Verdict: After dinner, I was ready for some sweet tasting. The Chocolate PB cups were devoured before I could have a taste but my friend said that it was delicious. I had a bite of the banana cupcake expecting nothing special but I was pleasantly surprised at how fresh and light it tasted. Great cupcakes, finally!

17 thoughts on “Look Honey – no tomato sauce

  1. i love the story of the eggs and cold cream too funny. it is awesome you are getting to take these classes. glad you finally got a good cupcake. I hope I can remember this when I go to SF one day. thanks for sharing all your adventures

  2. I just received a catalog for CIA and loved the idea of the boot camp courses… perhaps one day!

    Thank you for sharing your experience with this class you took. It sounds like it was a fantastic and entertaining class!

  3. What fun! Love the super long sheet of pasta. And I see he included four eggs as well as four additional egg yolks which should make for a very rich noodle. By the way, you may have thought those cupcakes were dry, but I would love one right now!

  4. Thanks Aran – I always thought it's good to share experiences in travels and food!
    Hi Courtney – San francisco has so many patisseries and cupcake shops. I'm sure I have not tried them all yet.
    Hi patsyk – the hubby and I still agree that the CIA bootcamp was still the best vacation we ever had. We were really sad to leave and for a week after that.
    Hi T.W. – you are the man when it comes to pasta! It was very good indeed.
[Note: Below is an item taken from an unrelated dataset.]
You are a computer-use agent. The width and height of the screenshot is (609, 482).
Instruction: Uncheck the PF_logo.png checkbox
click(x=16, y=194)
The other one he made was with chestnut flour and it was really tasty too!

  5. I've never heard of tacconi before, but from the recipe I guess they are just squares of pasta? The leek sauce sounds so good.
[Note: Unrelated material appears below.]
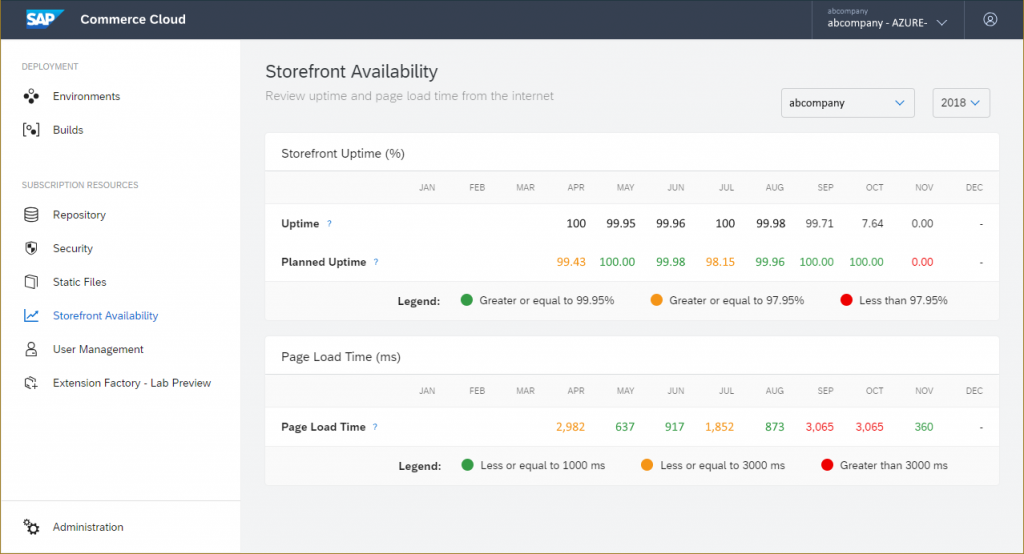The height and width of the screenshot is (554, 1024).
Task: Click the SAP logo in header
Action: click(45, 19)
  6. I've been thinking that I'd like to try my hands at making pasta, I don't have a pasta machine but that's not going to stop me 🙂 I look forward to your notes when you try it 🙂

  7. Ack…I am guilty of having a dust-gathering pasta roller! I should really crank it up one of these days…
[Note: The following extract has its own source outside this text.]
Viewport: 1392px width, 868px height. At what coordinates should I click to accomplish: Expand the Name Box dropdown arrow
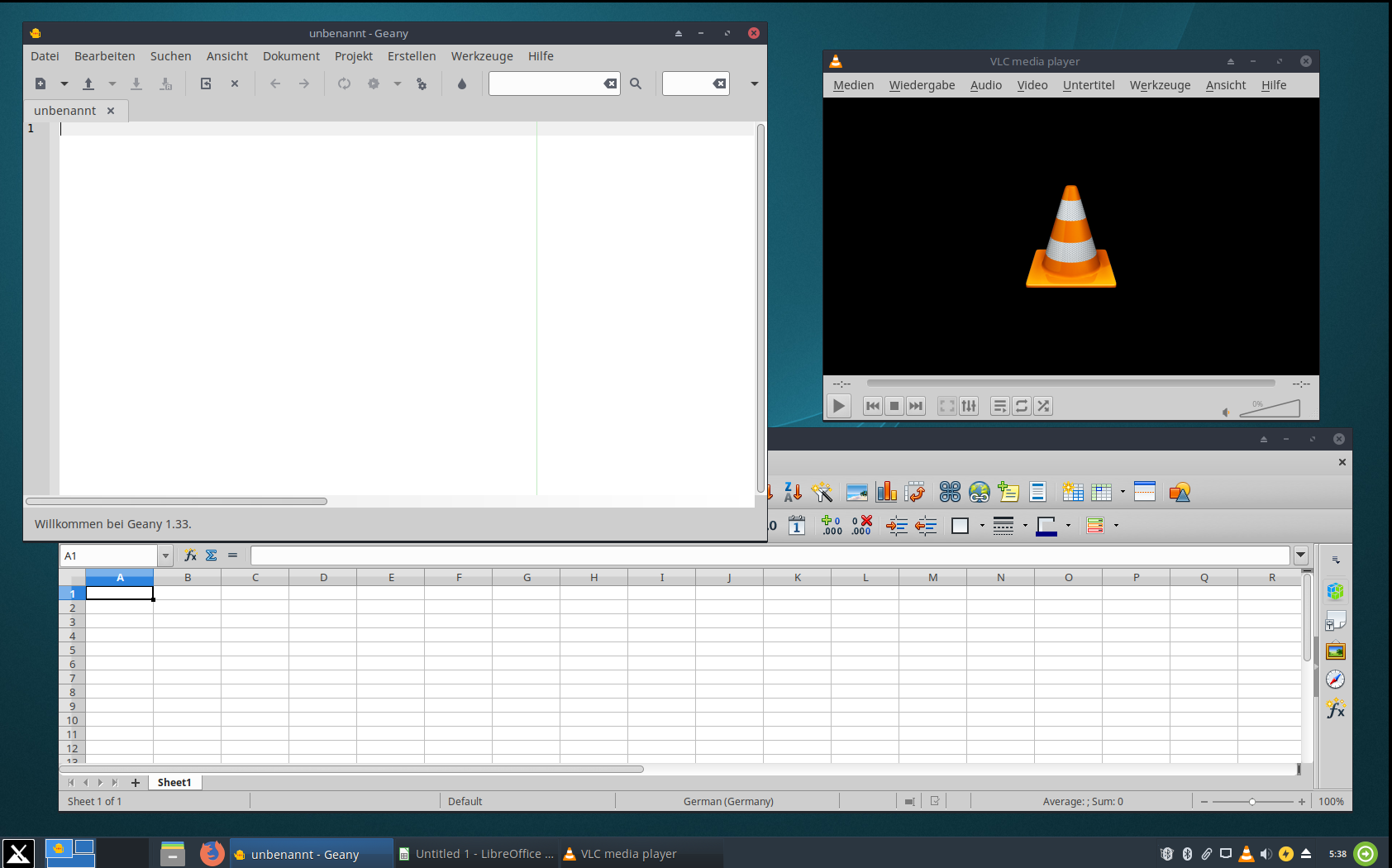tap(165, 556)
    That class sounded like so much fun!

  8. Hi Veronica. I read your blog but it is the first time i post a comment. I am italian and write from Italy, and I am happy that you took a first course in italian cousine.
    In the US the perception of our cuisine is very distorted: there is no such a thing as "alfredo sauce" here in Italy, nor the "marinara sauce" for pasta, neither the "garlic sauce".
    Regarding fresh pasta (with eggs), here in italy is not considered a substitute for the dried one (without eggs), but simply a different kind of pasta. Each kind has its own preferite sauce. We usually eat much more dried pasta than the fresh one (and a lot or rice too, but that's another story 😉 )

    ciao Dario

  9. That pastry shop had just opened last year when I was in SF for business (and only a few blocks from my hotel), but I never managed to go. I did hear good things about it. I will definitely try it out when I'm back in August! I'm getting hungry just reading through all your posts! BTW, those macarons in your most recent post look and sound divine!

  10. Hi there —
    I love that you loved your experience with Guiliano Bugialli. I first met him in the 90’s when he taught a class at Macy’s in New York — with an audience of several 100 people. Anyhow, I chased him down for a year and now have published a DVD series — four discs and an e-book. A very nice package with him presenting 40 recipes with great style and panche. He is a master chef in the kitchen and a great teacher.